Would you please restate all of the data exactly?

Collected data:
★ ★ ★ ★ ★ ★ ★

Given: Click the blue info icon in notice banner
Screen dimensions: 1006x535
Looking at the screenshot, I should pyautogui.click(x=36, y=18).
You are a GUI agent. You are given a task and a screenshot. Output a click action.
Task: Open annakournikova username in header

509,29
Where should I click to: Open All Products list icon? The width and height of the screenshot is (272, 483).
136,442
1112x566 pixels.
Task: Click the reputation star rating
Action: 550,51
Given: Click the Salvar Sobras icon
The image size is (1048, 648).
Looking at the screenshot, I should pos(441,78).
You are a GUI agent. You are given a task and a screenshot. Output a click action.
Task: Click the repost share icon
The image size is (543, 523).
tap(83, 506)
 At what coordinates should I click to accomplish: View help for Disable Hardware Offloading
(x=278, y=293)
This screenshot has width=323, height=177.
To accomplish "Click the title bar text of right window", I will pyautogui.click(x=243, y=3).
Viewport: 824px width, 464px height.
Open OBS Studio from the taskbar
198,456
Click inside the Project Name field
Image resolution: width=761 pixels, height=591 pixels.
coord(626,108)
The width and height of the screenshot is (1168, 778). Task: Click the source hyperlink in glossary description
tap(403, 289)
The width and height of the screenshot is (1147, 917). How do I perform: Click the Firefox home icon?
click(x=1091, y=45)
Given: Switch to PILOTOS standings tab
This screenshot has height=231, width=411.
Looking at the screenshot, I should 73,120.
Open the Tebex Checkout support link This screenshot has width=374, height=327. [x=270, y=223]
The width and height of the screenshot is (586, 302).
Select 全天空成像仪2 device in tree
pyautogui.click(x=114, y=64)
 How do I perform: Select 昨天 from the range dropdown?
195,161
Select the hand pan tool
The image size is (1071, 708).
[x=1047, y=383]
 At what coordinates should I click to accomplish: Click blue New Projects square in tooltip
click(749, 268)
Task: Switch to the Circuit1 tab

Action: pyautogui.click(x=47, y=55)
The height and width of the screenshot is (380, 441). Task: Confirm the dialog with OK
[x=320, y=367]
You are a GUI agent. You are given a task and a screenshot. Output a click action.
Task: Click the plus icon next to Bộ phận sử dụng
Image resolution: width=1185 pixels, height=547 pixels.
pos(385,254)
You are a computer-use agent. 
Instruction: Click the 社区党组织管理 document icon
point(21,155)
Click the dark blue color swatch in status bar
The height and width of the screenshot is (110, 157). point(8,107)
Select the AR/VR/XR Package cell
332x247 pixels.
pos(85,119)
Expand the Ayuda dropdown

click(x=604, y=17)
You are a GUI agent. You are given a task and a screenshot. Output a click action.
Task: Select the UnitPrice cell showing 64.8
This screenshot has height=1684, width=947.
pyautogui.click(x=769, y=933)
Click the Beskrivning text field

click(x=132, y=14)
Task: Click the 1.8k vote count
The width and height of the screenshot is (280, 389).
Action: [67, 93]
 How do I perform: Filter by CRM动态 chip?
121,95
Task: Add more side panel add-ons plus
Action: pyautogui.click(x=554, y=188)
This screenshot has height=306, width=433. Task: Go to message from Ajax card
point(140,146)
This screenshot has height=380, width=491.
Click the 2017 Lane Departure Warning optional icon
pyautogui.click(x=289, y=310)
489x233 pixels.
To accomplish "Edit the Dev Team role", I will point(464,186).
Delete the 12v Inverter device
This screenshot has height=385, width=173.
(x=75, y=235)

★ ★ ★ ★ ★ ★ ★

→ **Exercise response**:
Given: Click the blue info icon in notice banner
Screen dimensions: 1006x535
Looking at the screenshot, I should pyautogui.click(x=36, y=18).
You are a GUI agent. You are given a task and a screenshot. Output a click action.
Task: Open annakournikova username in header

509,29
Where should I click to: Open All Products list icon? The width and height of the screenshot is (272, 483).
136,442
1112x566 pixels.
Task: Click the reputation star rating
Action: 550,51
Given: Click the Salvar Sobras icon
The image size is (1048, 648).
Looking at the screenshot, I should pos(441,78).
You are a GUI agent. You are given a task and a screenshot. Output a click action.
Task: Click the repost share icon
The image size is (543, 523).
tap(83, 506)
 At what coordinates should I click to accomplish: View help for Disable Hardware Offloading
(x=278, y=293)
This screenshot has width=323, height=177.
To accomplish "Click the title bar text of right window", I will pyautogui.click(x=243, y=3).
Viewport: 824px width, 464px height.
Open OBS Studio from the taskbar
198,456
Click inside the Project Name field
Image resolution: width=761 pixels, height=591 pixels.
coord(626,108)
The width and height of the screenshot is (1168, 778). Task: Click the source hyperlink in glossary description
tap(403, 289)
The width and height of the screenshot is (1147, 917). How do I perform: Click the Firefox home icon?
click(x=1091, y=45)
Given: Switch to PILOTOS standings tab
This screenshot has height=231, width=411.
Looking at the screenshot, I should 73,120.
Open the Tebex Checkout support link This screenshot has width=374, height=327. [x=270, y=223]
The width and height of the screenshot is (586, 302).
Select 全天空成像仪2 device in tree
pyautogui.click(x=114, y=64)
 How do I perform: Select 昨天 from the range dropdown?
195,161
Select the hand pan tool
The image size is (1071, 708).
[x=1047, y=383]
 At what coordinates should I click to accomplish: Click blue New Projects square in tooltip
click(749, 268)
Task: Switch to the Circuit1 tab

Action: pyautogui.click(x=47, y=55)
The height and width of the screenshot is (380, 441). Task: Confirm the dialog with OK
[x=320, y=367]
You are a GUI agent. You are given a task and a screenshot. Output a click action.
Task: Click the plus icon next to Bộ phận sử dụng
Image resolution: width=1185 pixels, height=547 pixels.
pos(385,254)
You are a computer-use agent. 
Instruction: Click the 社区党组织管理 document icon
point(21,155)
Click the dark blue color swatch in status bar
The height and width of the screenshot is (110, 157). point(8,107)
Select the AR/VR/XR Package cell
332x247 pixels.
pos(85,119)
Expand the Ayuda dropdown

click(x=604, y=17)
You are a GUI agent. You are given a task and a screenshot. Output a click action.
Task: Select the UnitPrice cell showing 64.8
This screenshot has height=1684, width=947.
pyautogui.click(x=769, y=933)
Click the Beskrivning text field

click(x=132, y=14)
Task: Click the 1.8k vote count
The width and height of the screenshot is (280, 389).
Action: [67, 93]
 How do I perform: Filter by CRM动态 chip?
121,95
Task: Add more side panel add-ons plus
Action: pyautogui.click(x=554, y=188)
This screenshot has height=306, width=433. Task: Go to message from Ajax card
point(140,146)
This screenshot has height=380, width=491.
Click the 2017 Lane Departure Warning optional icon
pyautogui.click(x=289, y=310)
489x233 pixels.
To accomplish "Edit the Dev Team role", I will point(464,186).
Delete the 12v Inverter device
This screenshot has height=385, width=173.
(x=75, y=235)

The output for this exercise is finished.